Thursday, February 28, 2008

postal scrotum: Max on the fear of income-related questions

My buddy Max writes in:

Hi Kevin,

Reading through your blog, I noticed the theme of you expressing surprise at people's reluctance to discuss or even their fear of discussing their salaries and workplace benefits.

I myself have been scratching my head with regard to this issue for a long time. I'm not a very private person, so I'm willing to talk about my salary, and I often tell people what I make, especially my students. And I mean, it's not like what I make is some big secret. You can pretty much guess what someone is making if you know the industry they're in. (Note that when I tell my students how much/little I make, it's just to juice up the conversation and make self-deprecating jokes about how poor I am; by no means do I ask my students outright how much they make.) Anyhow, I know how sensitive people are about this. Especially Americans and Canadians.

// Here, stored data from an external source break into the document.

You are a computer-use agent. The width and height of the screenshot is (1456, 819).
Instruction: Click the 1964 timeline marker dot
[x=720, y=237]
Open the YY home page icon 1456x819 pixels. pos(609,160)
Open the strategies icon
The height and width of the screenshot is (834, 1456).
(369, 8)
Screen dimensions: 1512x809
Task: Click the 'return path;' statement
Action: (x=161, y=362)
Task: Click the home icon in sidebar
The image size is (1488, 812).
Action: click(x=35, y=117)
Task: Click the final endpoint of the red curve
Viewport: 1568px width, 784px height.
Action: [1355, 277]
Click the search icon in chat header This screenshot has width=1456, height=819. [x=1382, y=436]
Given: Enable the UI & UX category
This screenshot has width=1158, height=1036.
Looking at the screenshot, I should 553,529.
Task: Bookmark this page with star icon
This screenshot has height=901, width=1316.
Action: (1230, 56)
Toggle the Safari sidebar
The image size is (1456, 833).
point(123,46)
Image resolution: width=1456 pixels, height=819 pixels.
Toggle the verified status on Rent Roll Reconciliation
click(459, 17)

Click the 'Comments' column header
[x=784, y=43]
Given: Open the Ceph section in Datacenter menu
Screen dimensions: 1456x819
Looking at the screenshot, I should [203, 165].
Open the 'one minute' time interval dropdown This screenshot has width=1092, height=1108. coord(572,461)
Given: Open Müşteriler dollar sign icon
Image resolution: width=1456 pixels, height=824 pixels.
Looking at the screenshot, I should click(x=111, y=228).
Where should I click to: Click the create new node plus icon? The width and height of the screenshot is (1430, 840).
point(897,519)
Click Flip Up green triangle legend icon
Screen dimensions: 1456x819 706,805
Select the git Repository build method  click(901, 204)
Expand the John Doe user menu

Which is funny, because Americans are so open about other things. Like when I was showing Morgan Spurlock's Super Size Me to my class the other day, I was momentarily shocked when I watched a minute-long scene in which the director's girlfriend spoke about their sex life (in a nutshell, Morgan was eating so much fast food his performance in bed was suffering, which meant that she had to be on top). I couldn't see this kind of airing of one's sex life happening in the mainstream Japanese media.

After rereading Barbara Ehrenreich's Nickle and Dimed--a great read by the way, if a little outdated, but it's yours if you want it; just let me know and I'll lob it over your way across the Sea of Japan (yes, read that and weep, Korean patriots!)--I came across an interesting passage which provided some explanation to the issue at hand. It seems that Americans are afraid to discuss their income because they are so status conscious. Correction, make that lower-income Americans. We all know what rich Americans make, you can see it all over the news, viz, jaw-dropping retirement packages for nonperforming bankers and the like. The rich love for us to know what they're making. The little guy, though, is too ashamed to let you know how much he makes. Moreover, interestingly, it seems that the average large American company actively discourages employees from discussing their income, even with (or especially with?) co-workers. Basically, this is in the interest of the corporations as it allows them to keep wages depressed.

Anyway, thought my little anecdote could shed some light on the subject. Lemme know if you want that book.


Americans are often a disgustingly confessionalistic people, as the freaks on our daytime talk shows can attest. We're also pretty weird about divulging salary figures.



John B said...

I can't supply evidence, but I do recall hearing of a survey that found that Americans are more willing to discuss their sex lives than their incomes.

In my days teaching Korean adults (EFL), incidentally, I discovered a small class of ajeoshi will discuss their sex lives in uncomfortable detail, particularly discussing prostitution (in one instance, even trading notes on the best places for sex tourism). This can be very disconcerting for the instructor, or at least it was for me.

Unknown said...

I'm like your friend; I don't mind telling people how much I make. I'm neither proud or embarrassed by the numbers but when I was a contractor, it was an unwritten rule that you could discuss almost anything under the sun with other contractors EXCEPT salary. I always found that odd.